Nice looking GTO. DRIVE it and ENJOY it!!!


----------



## ricknkjo (Oct 12, 2013)

Finally got to drive the 66 for the first on Sunday morning to the grocery store and all went smooth. After changing the brake booster, master cylinder, front flex lines, rear wheels cylinders, and flushing oh so old fluid out the brakes worked. So this week it is off to the muffler shop for all new exhaust.


----------



## chuckha62 (Apr 5, 2010)

ricknkjo said:


> Finally got to drive the 66 for the first on Sunday morning to the grocery store and all went smooth. After changing the brake booster, master cylinder, front flex lines, rear wheels cylinders, and flushing oh so old fluid out the brakes worked. So this week it is off to the muffler shop for all new exhaust.

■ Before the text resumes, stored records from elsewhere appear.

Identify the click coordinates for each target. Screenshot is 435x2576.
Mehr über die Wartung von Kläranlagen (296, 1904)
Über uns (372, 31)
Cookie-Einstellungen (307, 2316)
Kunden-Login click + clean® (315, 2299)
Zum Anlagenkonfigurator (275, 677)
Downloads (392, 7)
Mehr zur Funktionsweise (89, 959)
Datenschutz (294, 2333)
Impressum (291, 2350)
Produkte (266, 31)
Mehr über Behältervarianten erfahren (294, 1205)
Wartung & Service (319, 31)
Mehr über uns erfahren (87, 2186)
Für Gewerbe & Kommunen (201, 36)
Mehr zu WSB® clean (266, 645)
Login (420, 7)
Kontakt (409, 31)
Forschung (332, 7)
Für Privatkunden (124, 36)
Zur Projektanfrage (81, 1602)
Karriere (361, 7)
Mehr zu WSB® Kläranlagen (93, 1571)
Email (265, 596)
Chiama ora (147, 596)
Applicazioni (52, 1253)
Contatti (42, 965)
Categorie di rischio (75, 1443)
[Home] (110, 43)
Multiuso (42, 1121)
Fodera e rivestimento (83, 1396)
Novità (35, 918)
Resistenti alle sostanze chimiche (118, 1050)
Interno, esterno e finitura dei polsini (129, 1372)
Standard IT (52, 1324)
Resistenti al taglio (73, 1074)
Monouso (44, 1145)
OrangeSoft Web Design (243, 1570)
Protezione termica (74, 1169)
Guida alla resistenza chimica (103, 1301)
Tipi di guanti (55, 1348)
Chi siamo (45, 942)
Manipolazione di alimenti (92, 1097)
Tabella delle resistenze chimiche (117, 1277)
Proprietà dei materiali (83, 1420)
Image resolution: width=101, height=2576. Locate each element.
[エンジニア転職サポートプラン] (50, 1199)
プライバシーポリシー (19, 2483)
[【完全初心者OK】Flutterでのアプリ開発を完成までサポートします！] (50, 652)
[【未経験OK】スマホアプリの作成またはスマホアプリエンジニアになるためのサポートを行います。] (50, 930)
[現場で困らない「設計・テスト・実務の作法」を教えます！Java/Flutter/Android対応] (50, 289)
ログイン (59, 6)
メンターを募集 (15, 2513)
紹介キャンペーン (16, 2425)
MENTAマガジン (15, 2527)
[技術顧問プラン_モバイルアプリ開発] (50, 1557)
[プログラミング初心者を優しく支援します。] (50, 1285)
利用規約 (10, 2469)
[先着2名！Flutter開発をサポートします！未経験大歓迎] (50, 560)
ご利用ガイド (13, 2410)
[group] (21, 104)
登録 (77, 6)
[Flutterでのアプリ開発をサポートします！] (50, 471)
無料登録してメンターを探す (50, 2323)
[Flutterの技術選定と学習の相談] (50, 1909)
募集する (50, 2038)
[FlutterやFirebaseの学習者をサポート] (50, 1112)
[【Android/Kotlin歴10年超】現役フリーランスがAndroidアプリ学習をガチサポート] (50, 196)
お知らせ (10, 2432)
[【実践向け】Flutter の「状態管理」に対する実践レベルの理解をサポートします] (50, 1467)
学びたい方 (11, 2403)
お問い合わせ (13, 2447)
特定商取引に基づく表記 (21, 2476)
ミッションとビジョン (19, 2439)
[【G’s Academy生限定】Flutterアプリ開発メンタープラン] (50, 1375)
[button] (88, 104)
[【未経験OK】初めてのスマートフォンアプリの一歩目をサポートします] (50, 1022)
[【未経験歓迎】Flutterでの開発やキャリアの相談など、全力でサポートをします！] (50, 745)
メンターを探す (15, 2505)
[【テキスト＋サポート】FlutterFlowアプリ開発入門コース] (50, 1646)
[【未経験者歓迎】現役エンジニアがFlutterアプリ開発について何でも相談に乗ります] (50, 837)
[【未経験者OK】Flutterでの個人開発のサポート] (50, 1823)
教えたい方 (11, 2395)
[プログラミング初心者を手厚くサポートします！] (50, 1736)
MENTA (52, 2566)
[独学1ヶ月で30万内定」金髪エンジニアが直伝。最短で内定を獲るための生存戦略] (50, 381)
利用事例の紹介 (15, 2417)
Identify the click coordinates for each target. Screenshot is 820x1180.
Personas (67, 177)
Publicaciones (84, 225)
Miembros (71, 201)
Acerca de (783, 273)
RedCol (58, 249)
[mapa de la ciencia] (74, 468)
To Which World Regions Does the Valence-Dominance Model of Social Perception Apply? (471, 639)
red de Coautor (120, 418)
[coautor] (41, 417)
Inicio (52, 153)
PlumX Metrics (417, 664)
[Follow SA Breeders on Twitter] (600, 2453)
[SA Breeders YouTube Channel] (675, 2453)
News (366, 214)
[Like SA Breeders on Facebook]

Excellent. That's good to hear. How'd she run?


----------



## ricknkjo (Oct 12, 2013)

The car ran great and tomorrow morning to the muffler shop for the new exhaust and then I will just drive it for a while to make sure everything works well.


----------



## geeteeohguy (Feb 2, 2008)

The more you drive it, the more you'll like it. It kind of gets addictive.


----------



## ricknkjo (Oct 12, 2013)

It is at the muffler shop today getting all new exhaust going with the 3 chamber Flow masters.


----------



## geeteeohguy (Feb 2, 2008)

I HATE Flowmasters. The drone and noise gets tiresome very quickly. I still like your car, though!


----------



## chuckha62 (Apr 5, 2010)

Three chambers should be nice. Two chambers on my Nova sounded badass but was too loud, I have to admit.

It's at Franklin's right? I'm out and about in my car today... 

edit: I was in that area and looked for your car, but didn't see it. How's it sound?


----------



## ricknkjo (Oct 12, 2013)

I did have the car at Johnny Franklin's dropped it off at 8 and put on the trailer at about 2 or so and back to work. I have not had much time to drive the car yet as I was at SEMA for 3 days and then in Key West for the last days days. But from the short time driving the car so far I think it sounds great with the 3 chamber Flow masters no drone on the freeway but a nice rumble at idle and when on the throttle. My 65' Falcon has 2 chamber Flow masters and they do have a drone but in that car they are perfect. 
When I got back to work this morning my new shocks, springs, and water pump were here so the next phase can start now.


----------